> WRITTEN TASK: Copy out the rows exactly, starting at the line that contains "Where should I click to: Filter" and ending with the last line of the rows, both included.

(begin)

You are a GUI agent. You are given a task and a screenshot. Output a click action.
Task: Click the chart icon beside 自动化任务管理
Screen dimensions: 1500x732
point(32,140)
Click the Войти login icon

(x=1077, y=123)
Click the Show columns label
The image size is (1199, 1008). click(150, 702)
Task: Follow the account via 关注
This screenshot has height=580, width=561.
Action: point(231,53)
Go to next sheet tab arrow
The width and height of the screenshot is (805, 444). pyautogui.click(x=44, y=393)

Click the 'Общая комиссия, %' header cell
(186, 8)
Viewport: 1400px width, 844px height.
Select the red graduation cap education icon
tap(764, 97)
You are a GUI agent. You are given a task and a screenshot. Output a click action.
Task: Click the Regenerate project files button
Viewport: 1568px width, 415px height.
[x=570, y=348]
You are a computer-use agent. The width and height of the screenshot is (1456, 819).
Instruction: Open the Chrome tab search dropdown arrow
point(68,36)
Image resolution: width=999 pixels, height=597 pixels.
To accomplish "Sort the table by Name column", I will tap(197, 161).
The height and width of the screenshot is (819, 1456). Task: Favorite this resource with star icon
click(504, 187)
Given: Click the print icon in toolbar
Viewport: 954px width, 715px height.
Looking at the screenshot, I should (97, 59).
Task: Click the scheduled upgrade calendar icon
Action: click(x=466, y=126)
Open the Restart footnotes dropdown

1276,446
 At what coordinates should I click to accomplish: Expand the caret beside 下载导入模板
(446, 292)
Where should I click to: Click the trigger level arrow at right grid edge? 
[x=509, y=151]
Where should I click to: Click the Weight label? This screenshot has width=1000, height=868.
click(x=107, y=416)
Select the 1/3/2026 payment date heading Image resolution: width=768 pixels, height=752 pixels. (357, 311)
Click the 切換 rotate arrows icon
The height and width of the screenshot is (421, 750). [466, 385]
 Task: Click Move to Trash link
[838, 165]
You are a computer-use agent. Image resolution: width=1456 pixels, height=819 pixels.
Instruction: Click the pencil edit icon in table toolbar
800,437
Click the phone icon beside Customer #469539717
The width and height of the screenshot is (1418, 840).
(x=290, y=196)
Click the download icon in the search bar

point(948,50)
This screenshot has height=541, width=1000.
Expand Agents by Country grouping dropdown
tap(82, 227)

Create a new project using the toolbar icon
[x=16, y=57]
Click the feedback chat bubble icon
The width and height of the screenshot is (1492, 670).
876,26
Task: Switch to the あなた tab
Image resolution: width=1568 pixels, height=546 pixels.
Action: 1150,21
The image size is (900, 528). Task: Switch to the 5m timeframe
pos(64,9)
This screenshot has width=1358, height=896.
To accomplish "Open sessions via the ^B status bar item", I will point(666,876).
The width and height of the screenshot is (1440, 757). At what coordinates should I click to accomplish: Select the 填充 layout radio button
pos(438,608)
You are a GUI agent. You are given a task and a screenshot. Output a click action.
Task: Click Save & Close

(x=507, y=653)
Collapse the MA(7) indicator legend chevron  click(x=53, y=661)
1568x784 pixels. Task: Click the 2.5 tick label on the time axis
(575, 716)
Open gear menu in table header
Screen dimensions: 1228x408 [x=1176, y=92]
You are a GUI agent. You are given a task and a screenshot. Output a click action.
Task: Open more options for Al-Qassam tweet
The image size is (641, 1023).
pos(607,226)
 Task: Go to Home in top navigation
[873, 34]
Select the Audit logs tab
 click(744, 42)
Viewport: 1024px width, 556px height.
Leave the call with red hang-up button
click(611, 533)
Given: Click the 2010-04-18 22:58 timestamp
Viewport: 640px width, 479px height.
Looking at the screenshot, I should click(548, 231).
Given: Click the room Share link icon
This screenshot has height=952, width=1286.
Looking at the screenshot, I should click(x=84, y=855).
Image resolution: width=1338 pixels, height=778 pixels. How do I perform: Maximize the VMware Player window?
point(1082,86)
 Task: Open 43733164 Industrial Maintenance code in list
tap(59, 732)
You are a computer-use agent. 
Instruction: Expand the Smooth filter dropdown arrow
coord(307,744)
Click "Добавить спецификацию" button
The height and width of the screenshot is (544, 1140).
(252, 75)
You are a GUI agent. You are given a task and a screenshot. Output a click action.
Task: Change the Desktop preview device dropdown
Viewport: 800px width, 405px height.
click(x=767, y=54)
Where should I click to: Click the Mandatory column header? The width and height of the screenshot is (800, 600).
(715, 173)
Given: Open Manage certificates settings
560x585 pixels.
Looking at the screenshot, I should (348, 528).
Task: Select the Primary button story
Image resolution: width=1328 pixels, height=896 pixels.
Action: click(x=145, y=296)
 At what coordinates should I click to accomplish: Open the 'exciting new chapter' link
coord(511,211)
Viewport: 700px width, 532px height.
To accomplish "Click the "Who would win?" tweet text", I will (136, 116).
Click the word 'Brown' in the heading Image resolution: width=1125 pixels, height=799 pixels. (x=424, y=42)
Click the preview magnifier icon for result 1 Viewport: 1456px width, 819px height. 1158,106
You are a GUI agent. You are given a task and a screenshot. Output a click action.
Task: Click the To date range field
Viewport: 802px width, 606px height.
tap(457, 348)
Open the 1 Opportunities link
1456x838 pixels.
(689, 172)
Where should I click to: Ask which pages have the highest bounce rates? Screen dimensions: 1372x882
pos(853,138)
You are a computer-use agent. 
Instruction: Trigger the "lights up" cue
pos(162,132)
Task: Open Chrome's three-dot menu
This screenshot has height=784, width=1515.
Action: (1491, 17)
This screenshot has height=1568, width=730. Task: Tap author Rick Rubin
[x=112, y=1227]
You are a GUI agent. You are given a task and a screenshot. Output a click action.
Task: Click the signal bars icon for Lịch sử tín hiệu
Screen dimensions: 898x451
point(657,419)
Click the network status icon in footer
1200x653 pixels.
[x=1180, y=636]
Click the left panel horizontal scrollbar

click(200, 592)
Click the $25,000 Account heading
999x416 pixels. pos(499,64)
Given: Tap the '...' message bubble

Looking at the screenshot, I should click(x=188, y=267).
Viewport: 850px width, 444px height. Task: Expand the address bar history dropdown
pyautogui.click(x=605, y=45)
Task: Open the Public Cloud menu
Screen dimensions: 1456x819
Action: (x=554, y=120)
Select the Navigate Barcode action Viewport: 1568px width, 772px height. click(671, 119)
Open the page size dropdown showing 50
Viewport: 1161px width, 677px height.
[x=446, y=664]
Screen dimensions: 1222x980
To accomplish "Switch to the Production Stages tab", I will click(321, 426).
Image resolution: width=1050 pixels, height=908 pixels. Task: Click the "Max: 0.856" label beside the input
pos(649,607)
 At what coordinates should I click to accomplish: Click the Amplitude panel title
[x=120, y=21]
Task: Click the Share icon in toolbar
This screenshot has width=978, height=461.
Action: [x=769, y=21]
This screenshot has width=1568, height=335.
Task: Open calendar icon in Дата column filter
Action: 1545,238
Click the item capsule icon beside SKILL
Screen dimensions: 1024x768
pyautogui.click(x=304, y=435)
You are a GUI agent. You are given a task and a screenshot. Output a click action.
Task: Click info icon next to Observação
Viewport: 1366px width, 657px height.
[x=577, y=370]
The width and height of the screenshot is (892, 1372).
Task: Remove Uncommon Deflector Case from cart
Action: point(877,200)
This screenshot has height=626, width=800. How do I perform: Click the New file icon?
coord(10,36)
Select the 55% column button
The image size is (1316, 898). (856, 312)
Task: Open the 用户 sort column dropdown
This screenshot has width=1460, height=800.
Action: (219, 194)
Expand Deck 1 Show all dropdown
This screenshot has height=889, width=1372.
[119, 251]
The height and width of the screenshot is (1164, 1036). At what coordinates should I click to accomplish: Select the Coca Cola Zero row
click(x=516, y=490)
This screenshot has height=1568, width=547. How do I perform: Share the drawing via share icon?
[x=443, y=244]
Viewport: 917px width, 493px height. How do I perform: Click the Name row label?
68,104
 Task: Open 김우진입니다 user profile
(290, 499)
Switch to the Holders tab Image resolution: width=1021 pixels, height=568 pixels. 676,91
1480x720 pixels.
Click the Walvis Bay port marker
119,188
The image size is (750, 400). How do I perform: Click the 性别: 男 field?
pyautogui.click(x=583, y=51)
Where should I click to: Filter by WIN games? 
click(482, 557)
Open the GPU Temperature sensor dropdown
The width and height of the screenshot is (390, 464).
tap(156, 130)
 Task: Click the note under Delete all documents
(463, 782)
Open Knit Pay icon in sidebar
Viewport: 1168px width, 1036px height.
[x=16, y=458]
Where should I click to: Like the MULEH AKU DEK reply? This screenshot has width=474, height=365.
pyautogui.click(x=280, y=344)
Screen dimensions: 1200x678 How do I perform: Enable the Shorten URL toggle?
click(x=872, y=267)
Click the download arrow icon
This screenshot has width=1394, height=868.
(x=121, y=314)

(end)

> ANSWER FOR THE TASK:
Where should I click to: Filter by WIN games? 
click(482, 557)
Open the GPU Temperature sensor dropdown
The width and height of the screenshot is (390, 464).
tap(156, 130)
 Task: Click the note under Delete all documents
(463, 782)
Open Knit Pay icon in sidebar
Viewport: 1168px width, 1036px height.
[x=16, y=458]
Where should I click to: Like the MULEH AKU DEK reply? This screenshot has width=474, height=365.
pyautogui.click(x=280, y=344)
Screen dimensions: 1200x678 How do I perform: Enable the Shorten URL toggle?
click(x=872, y=267)
Click the download arrow icon
This screenshot has width=1394, height=868.
(x=121, y=314)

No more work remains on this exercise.